The Constant Gardener is so substantial, engaged, emotionally nuanced and lovingly crafted that I feel in danger of criticizing it to death. Unfair comparisons with other movies spring to mind, arguments against the narrative conventions, objections to the style, none of which I would have raised against a lesser film. I blame the screenwriter, Jeffrey Caine, and the director, Fernando Meirelles (City of God), and even John le Carré, who wrote the novel that inspired the picture. So effectively have they addressed their subject--the everyday, business-as-usual destruction of Africa's people--that I struggle to forgive them for having made only a movie.
At the heart of this political story, and so of the critical difficulties, lies a human problem: Can meek, decent British diplomat Justin Quayle dare to believe that his wife, Tessa, loves him? Or, to restate the problem in more immediate terms, can movie star Ralph Fiennes believe that movie star Rachel Weisz loves him? The second question, by answering itself, helps to decide the first, for good and bad alike.

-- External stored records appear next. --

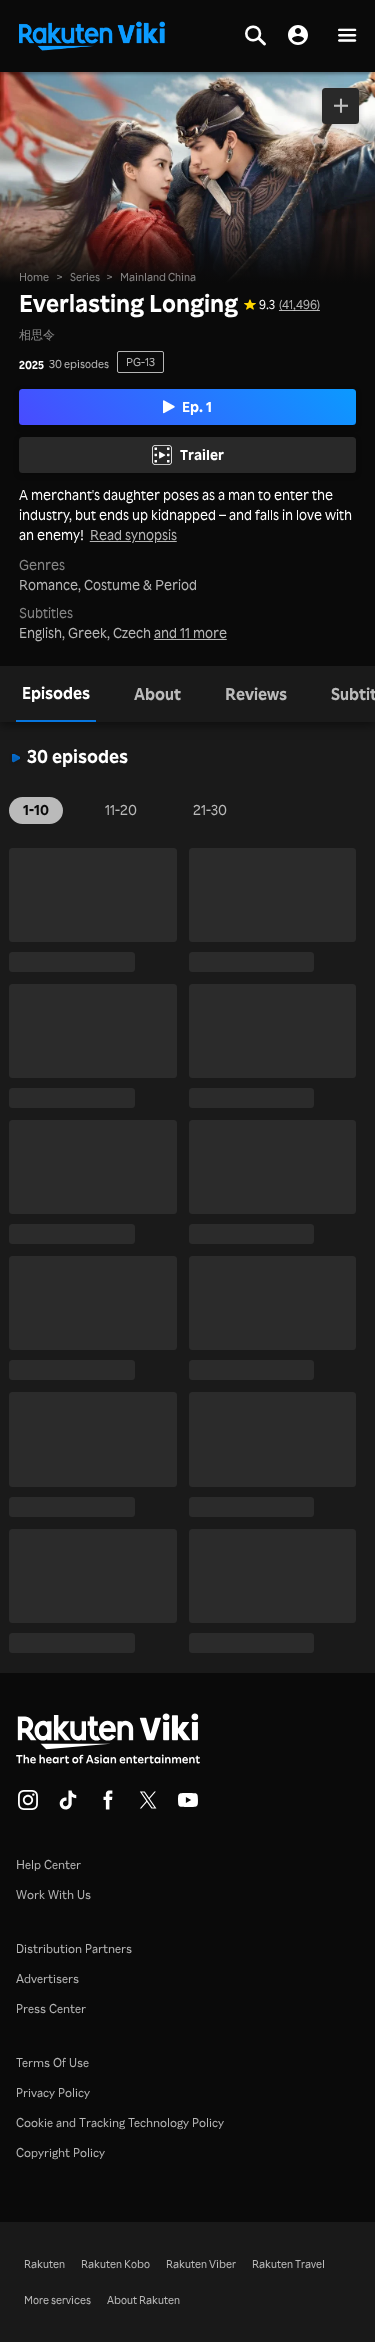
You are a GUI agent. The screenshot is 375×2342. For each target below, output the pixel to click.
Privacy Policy (53, 2092)
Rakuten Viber (201, 2264)
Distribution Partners (74, 1948)
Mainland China (158, 277)
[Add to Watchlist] (340, 106)
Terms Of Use (52, 2062)
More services (57, 2300)
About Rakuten (143, 2300)
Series (85, 277)
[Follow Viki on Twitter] (148, 1806)
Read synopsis (133, 535)
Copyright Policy (60, 2152)
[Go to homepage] (92, 34)
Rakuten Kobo (115, 2264)
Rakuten (44, 2264)
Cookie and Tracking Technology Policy (120, 2122)
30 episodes (79, 364)
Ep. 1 (197, 406)
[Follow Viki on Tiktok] (68, 1806)
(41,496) (299, 305)
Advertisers (47, 1978)
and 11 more (190, 633)
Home (34, 277)
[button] (347, 36)
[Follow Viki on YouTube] (188, 1806)
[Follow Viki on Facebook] (108, 1806)
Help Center (48, 1864)
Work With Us (53, 1894)
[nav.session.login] (298, 36)
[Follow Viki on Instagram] (28, 1806)
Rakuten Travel (288, 2264)
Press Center (51, 2008)
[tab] (56, 694)
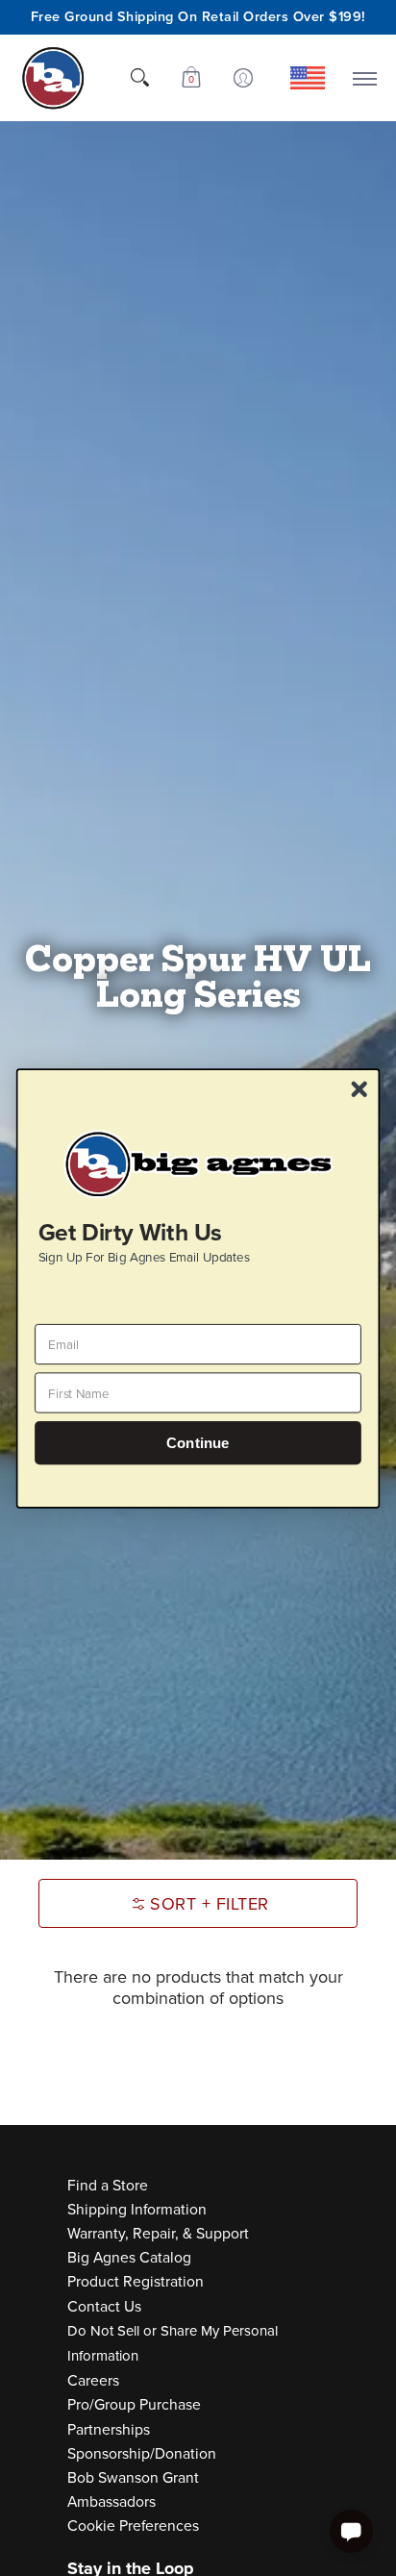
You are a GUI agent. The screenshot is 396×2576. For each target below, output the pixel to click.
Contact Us (104, 2306)
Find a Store (107, 2185)
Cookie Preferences (133, 2525)
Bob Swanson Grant (133, 2477)
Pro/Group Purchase (134, 2404)
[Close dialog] (359, 1089)
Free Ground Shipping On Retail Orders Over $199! (198, 16)
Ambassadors (111, 2501)
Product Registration (135, 2281)
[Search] (139, 78)
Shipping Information (137, 2209)
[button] (191, 78)
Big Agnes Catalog (129, 2257)
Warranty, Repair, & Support (158, 2233)
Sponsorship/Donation (141, 2453)
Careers (93, 2380)
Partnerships (108, 2429)
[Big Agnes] (53, 78)
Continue (198, 1443)
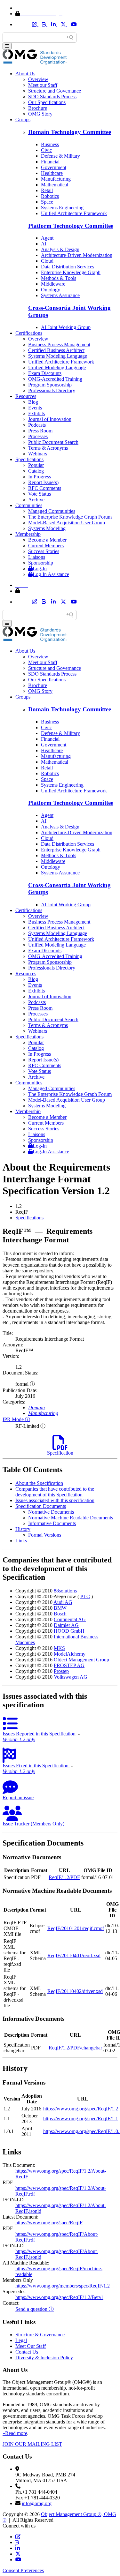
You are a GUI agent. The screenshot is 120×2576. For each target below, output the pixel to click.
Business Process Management (59, 344)
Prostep (61, 1671)
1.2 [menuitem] (18, 1206)
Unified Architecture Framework (74, 213)
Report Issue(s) (43, 482)
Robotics (50, 196)
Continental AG (70, 1619)
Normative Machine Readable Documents (70, 1517)
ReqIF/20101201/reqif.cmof (75, 1928)
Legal (21, 2340)
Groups (22, 119)
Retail (47, 190)
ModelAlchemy (69, 1654)
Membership (28, 534)
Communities (28, 505)
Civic (46, 150)
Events (35, 407)
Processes (38, 436)
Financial (50, 161)
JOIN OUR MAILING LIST (32, 2444)
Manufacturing (56, 179)
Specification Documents (40, 1506)
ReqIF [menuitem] (21, 1212)
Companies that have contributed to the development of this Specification (54, 1491)
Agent (47, 238)
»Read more (15, 2433)
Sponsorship (40, 562)
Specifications (29, 459)
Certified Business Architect (56, 350)
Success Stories (43, 551)
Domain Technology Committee (69, 132)
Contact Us (26, 2352)
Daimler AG (66, 1625)
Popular (36, 465)
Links (21, 1540)
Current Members (46, 545)
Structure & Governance (40, 2334)
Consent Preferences (23, 2570)
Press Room (40, 430)
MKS (59, 1648)
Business (50, 144)
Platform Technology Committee (70, 225)
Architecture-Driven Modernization (76, 255)
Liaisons (36, 557)
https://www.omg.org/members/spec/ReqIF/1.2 (62, 2285)
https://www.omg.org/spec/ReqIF (49, 2222)
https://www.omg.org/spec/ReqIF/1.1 (80, 2118)
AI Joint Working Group (66, 327)
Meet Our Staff (30, 2346)
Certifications (28, 333)
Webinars (37, 453)
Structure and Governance (54, 91)
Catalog (36, 471)
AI (43, 243)
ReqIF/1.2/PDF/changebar (75, 2047)
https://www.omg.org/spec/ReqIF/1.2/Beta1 (59, 2297)
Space (47, 202)
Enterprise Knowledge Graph (70, 272)
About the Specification (39, 1483)
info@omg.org (37, 2503)
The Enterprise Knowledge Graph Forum (70, 517)
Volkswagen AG (70, 1677)
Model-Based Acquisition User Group (66, 522)
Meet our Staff (42, 85)
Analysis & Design (60, 249)
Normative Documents (51, 1512)
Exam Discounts (44, 373)
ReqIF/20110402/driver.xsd (75, 1991)
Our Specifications (47, 102)
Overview (38, 79)
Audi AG (62, 1602)
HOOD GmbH (69, 1631)
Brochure (37, 108)
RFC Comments (44, 488)
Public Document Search (53, 442)
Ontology (50, 289)
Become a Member (47, 540)
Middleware (53, 284)
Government (53, 167)
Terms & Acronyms (48, 448)
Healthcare (52, 173)
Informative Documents (52, 1523)
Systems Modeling (47, 528)
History (22, 1529)
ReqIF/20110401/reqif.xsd (73, 1955)
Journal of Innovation (49, 419)
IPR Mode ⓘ (16, 1419)
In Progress (39, 476)
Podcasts (37, 425)
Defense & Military (60, 156)
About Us (25, 73)
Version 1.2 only (19, 1739)
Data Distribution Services (67, 266)
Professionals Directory (51, 390)
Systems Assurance (60, 295)
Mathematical (54, 184)
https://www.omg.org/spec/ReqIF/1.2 (80, 2108)
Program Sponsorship (50, 384)
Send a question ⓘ (34, 2309)
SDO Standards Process (52, 96)
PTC (85, 1596)
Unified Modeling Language (57, 367)
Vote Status (39, 494)
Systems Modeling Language (57, 356)
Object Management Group (81, 1659)
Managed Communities (51, 511)
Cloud (47, 261)
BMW (60, 1608)
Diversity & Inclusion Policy (44, 2357)
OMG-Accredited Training (55, 379)
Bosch (60, 1613)
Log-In (40, 568)
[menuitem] (66, 1218)
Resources (25, 396)
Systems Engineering (62, 207)
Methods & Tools (58, 278)
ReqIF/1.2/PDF (64, 1877)
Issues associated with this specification (54, 1500)
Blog (33, 402)
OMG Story (40, 113)
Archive (36, 499)
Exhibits (36, 413)
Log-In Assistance (51, 574)
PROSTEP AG (69, 1665)
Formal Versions (44, 1535)
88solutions (65, 1590)
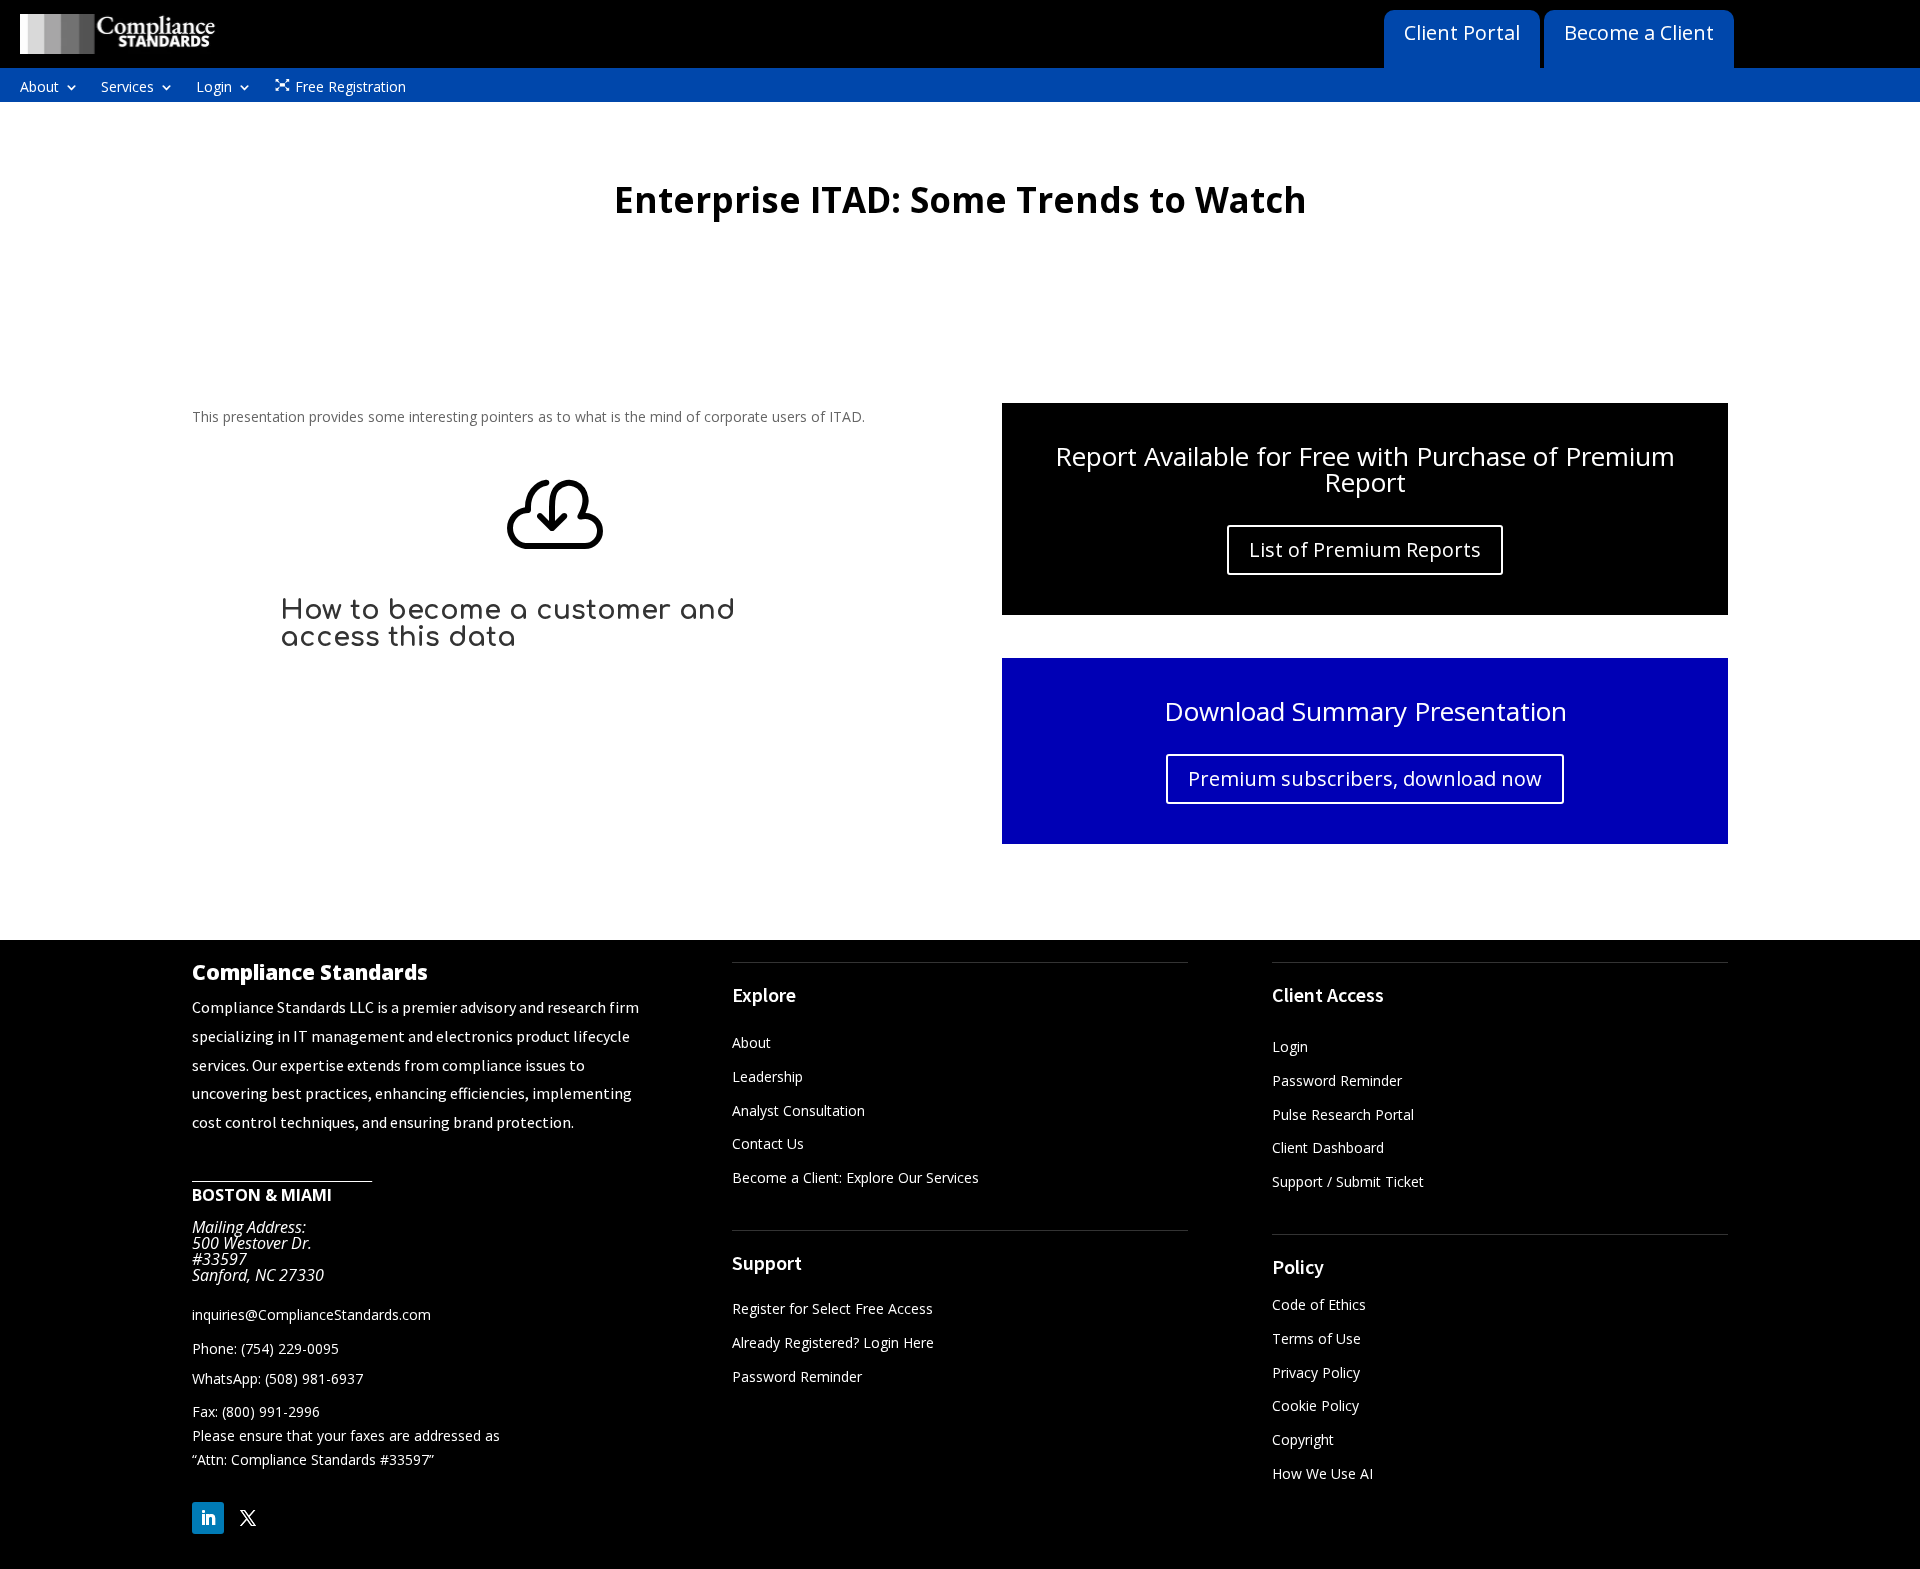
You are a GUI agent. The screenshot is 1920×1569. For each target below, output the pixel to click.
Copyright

On the good side, Weisz has what is easily her best screen role to date, in which she gets to overwhelm her every scene with flooding speech and bursting flesh. "You're quite scary," Fiennes says to her at their first encounter, in a tone pitched precisely between flirtation and candor. To her raging river, he plays the obliging bank; and for that, Weisz's Tessa cherishes him. She will even try to protect Justin by diverting the torrent from him, sometimes.